Last July, when I returned from 13 months of traveling to Portland, Oregon, I found my adopted home town a different place than I had left. The place was overrun with newcomers clogging surface roads with traffic and filling vacancies in condominium buildings that had sprouted like mushrooms in desirable areas. The neighborhood bar, aptly called The Standard, I enjoyed for its divey, black-clad vibe now also saw pastel polo shirts and bachelorette parties crowding the tables. The list goes on.
Change, of course, is a natural facet of life; I had not expected the place to remain the same. I also knew that change appears to be much more prominent after an absence than when you are in the middle of it. Yet what I thought of as reverse culture shock was filling the pages of the city’s weekly newspapers and dominating conversations. The transformation that came as a jolt to me was shaking the city to the core, and it continues to do so.
The New Portland: It’s a Problem
The complaint goes something like this: Over the past decade the city has received a tremendous amount of publicity, from the (not-so-funny) IFC show Portlandia to the (all-too-serious) New York Times. Front and center have been Portland’s many quality-of-life virtues, from the creative vibe to the craft beer and restaurant scene, from low-cost of living to walk- and bikeability, from the many green splendors to the general rad-ness. The generation of Americans seeking a place to begin settling down paid attention and flocked here.
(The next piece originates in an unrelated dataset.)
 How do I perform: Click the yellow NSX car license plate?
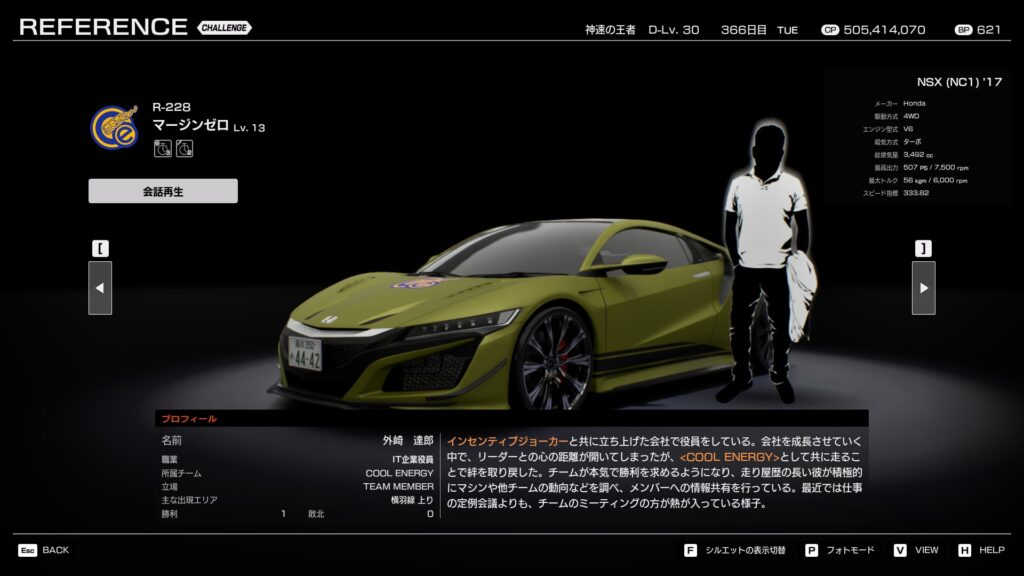tap(305, 353)
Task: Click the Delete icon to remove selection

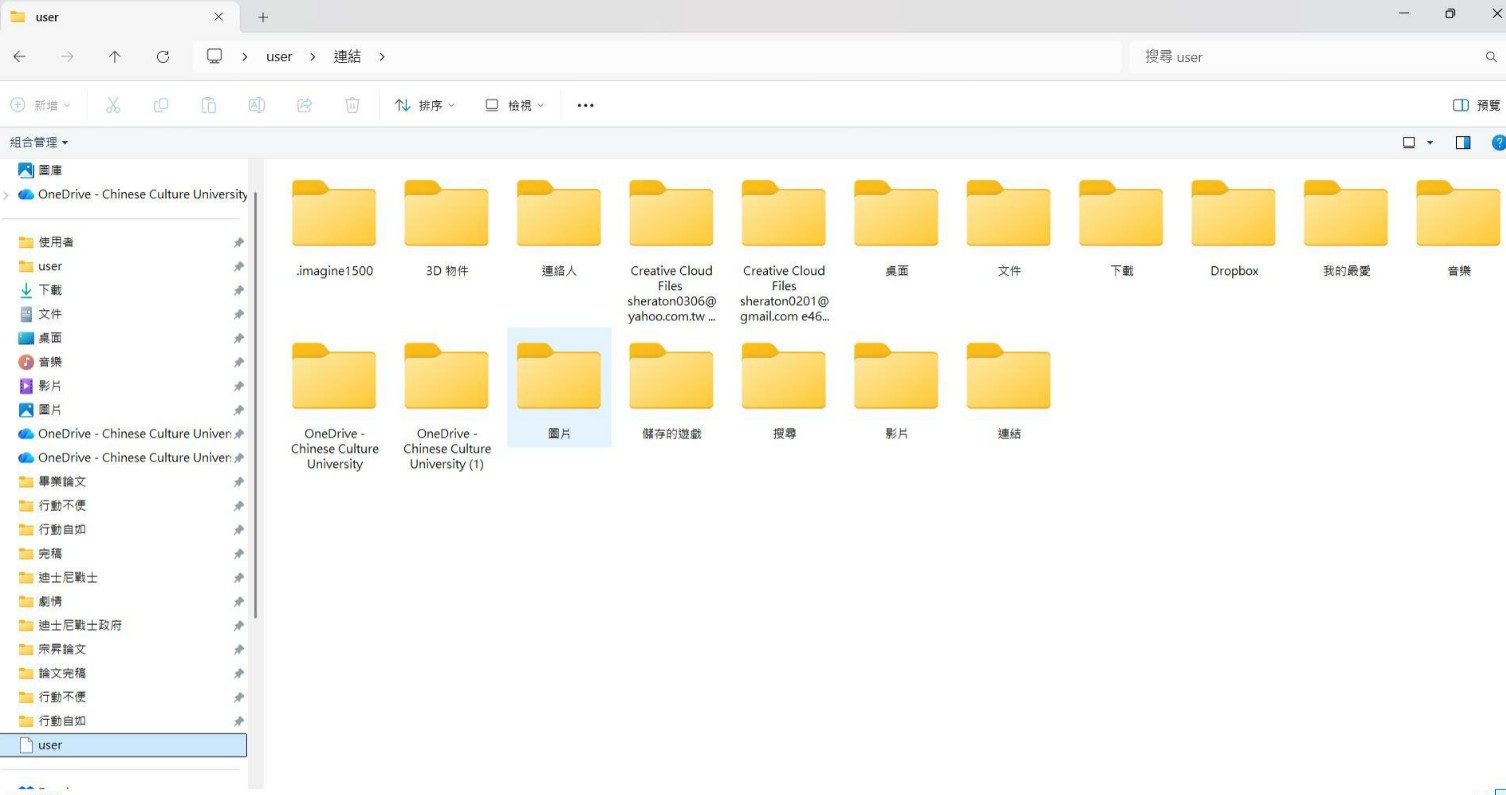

The Portland metropolitan area’s urban growth boundary limits sprawl, which results in new development having to go up, rather than out. After the Great Recession, developers launched a condo-building craze to house the new population. But, even as condos ratchet up the city’s density, the supply can’t keep up with the accelerating influx. The resulting housing shortage is pushing rental and home prices up, pushing African Americans out of traditionally black neighborhoods and artists of all ilks out of their cheap rooms, eastward where housing is cheaper, toward the derided 82nd Avenue.
Some call it gentrification: the city’s growing up, they say, maturing from punk-rock rags and tight jeans to khakis and the aforementioned polo shirts. Perhaps the hipster is going the way of the dad. Others blame greedy developers capitalizing on the trend.
Fellow Yankee, Go Home
What we can all agree on is our shared dislike of the newcomers. A divide has emerged between established transplants, roughly those who arrived before the Recession, and the new, post-Recession arrivals (I omit Portlanders born here because they seem so rare nowadays and because they’ve been through this before).
After I moved here in 2004 I heard complaints about immigrant Californians driving up home prices. In other words, young professionals have been coming here for a while now. We just may have reached a tipping point.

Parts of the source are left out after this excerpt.